Which of the following is not formed when H$$_2$$S reacts with acidic K$$_2$$Cr$$_2$$O$$_7$$ solution?

The reaction involves hydrogen sulfide (H₂S) reacting with acidic potassium dichromate (K₂Cr₂O₇) solution. Potassium dichromate in acidic medium acts as a strong oxidizing agent, and hydrogen sulfide is a reducing agent. The typical reaction proceeds as follows.

First, the dichromate ion (Cr₂O₇²⁻) is reduced to chromium(III) ions (Cr³⁺) in acidic medium. The reduction half-reaction is:

$$\text{Cr}_2\text{O}_7^{2-} + 14\text{H}^+ + 6\text{e}^- \rightarrow 2\text{Cr}^{3+} + 7\text{H}_2\text{O}$$

Hydrogen sulfide (H₂S) is oxidized to elemental sulfur (S). The oxidation half-reaction is:

$$\text{H}_2\text{S} \rightarrow \text{S} + 2\text{H}^+ + 2\text{e}^-$$

To balance the electrons, multiply the oxidation half-reaction by 3:

$$3\text{H}_2\text{S} \rightarrow 3\text{S} + 6\text{H}^+ + 6\text{e}^-$$

Now, add this to the reduction half-reaction:

$$\text{Cr}_2\text{O}_7^{2-} + 14\text{H}^+ + 6\text{e}^- + 3\text{H}_2\text{S} \rightarrow 2\text{Cr}^{3+} + 7\text{H}_2\text{O} + 3\text{S} + 6\text{H}^+ + 6\text{e}^-$$

Cancel the common terms: 6e⁻ on both sides, and 6H⁺ from the right with 6H⁺ from the left (leaving 8H⁺ on the left):

$$\text{Cr}_2\text{O}_7^{2-} + 8\text{H}^+ + 3\text{H}_2\text{S} \rightarrow 2\text{Cr}^{3+} + 7\text{H}_2\text{O} + 3\text{S}$$

This is the net ionic equation. To write the complete molecular equation, include the potassium ions from K₂Cr₂O₇ and the sulfate ions from the acid (H₂SO₄). The acid provides H⁺ ions, and each H₂SO₄ provides 2H⁺. Since 8H⁺ are needed, 4 molecules of H₂SO₄ are required, which also provide 4 SO₄²⁻ ions.

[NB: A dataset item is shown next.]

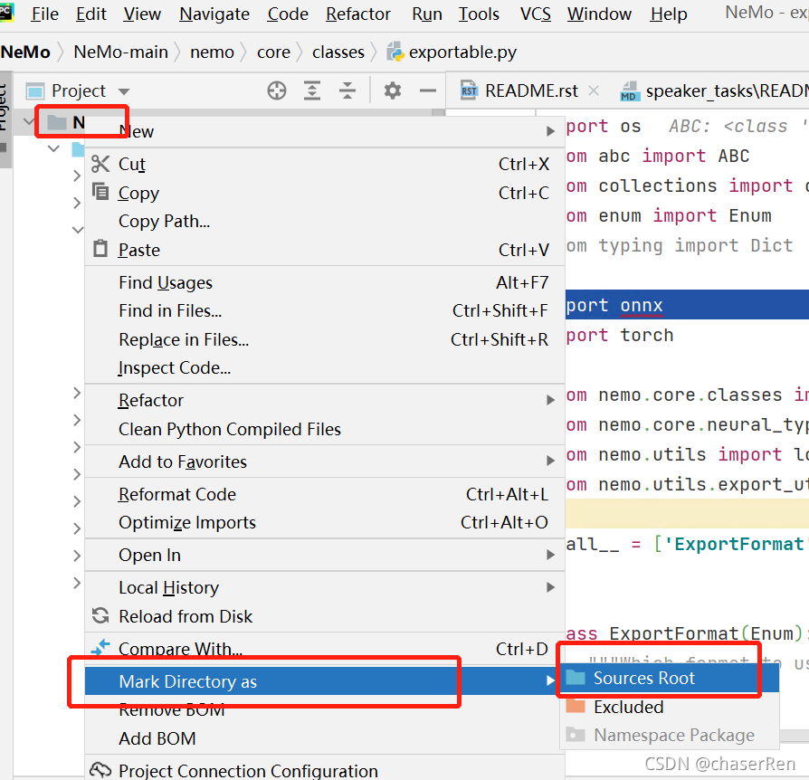Click the Markdown icon on speaker_tasks README tab

coord(628,90)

The potassium ions (2K⁺ from K₂Cr₂O₇) and chromium ions (2Cr³⁺) will combine with sulfate ions. The 2Cr³⁺ ions require 3 SO₄²⁻ ions to form Cr₂(SO₄)₃, and the remaining SO₄²⁻ ion (from the 4 provided) combines with 2K⁺ to form K₂SO₄.

Thus, the balanced molecular equation is:

$$\text{K}_2\text{Cr}_2\text{O}_7 + 4\text{H}_2\text{SO}_4 + 3\text{H}_2\text{S} \rightarrow \text{K}_2\text{SO}_4 + \text{Cr}_2(\text{SO}_4)_3 + 7\text{H}_2\text{O} + 3\text{S}$$

The products are potassium sulfate (K₂SO₄), chromium(III) sulfate (Cr₂(SO₄)₃), water (H₂O), and elemental sulfur (S).

Now, examining the options:

A. K₂SO₄ is formed, as shown in the products.

B. Cr₂(SO₄)₃ is formed, as chromium is in the +3 oxidation state.

C. S (elemental sulfur) is formed from the oxidation of H₂S.

D. CrSO₄ would imply chromium(II) sulfate, where chromium is in the +2 oxidation state. However, in the reaction, chromium is reduced to +3, not +2, so CrSO₄ is not formed.

Hence, the correct answer is Option D.